With a 137-horsepower motor, EV1 performs no worse than any other electrical vehicle--purpose-built or production car conversion--currently available.

It does zip from zero to 60 mph in nine seconds. Based on a sometimes spirited, 30-mile whiz--from Hughes Electronics in Westchester, up the San Diego Freeway and west on Sunset Boulevard to Pacific Coast Highway--a 90-mile range is quite doable.

The surprise: This is a crisp performer with lag-free power responses, eager handling and enough road and wind noise leaking into the cabin to relieve the eerie quiet that in other EVs is actually an alien, uncomfortable silence.

Brakes are quick as a foot dictates. It’s no strain to stay with an 80 mph freeway stream and the sense is most certainly that you are one of them. And as the EV1 is actually longer, wider and taller than a Mazda Protege, it doesn’t feel like a ladybug in traffic. In truth, it feels just like a car.

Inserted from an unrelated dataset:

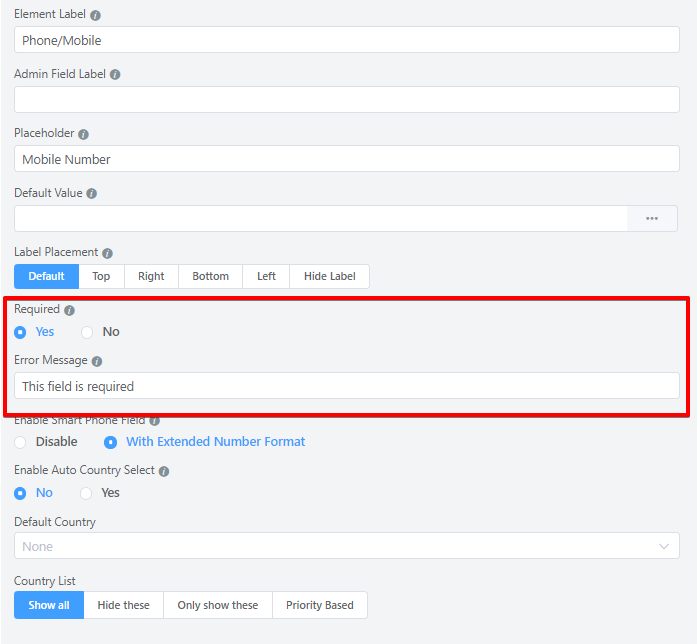Open the Default Country dropdown
This screenshot has width=697, height=644.
[x=346, y=546]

The staggering: From a five-button ignition switch that boots up all systems, to featherweight magnesium seats strong enough for heavyweight cellulite buns, the EV1 is close to extraterrestrial. The air conditioner doesn’t drain power because it’s a heat pump, not a compressor-dependent system. Touch the brakes, the drive motor becomes a generator, kinetic energy becomes electrical energy and range is extended.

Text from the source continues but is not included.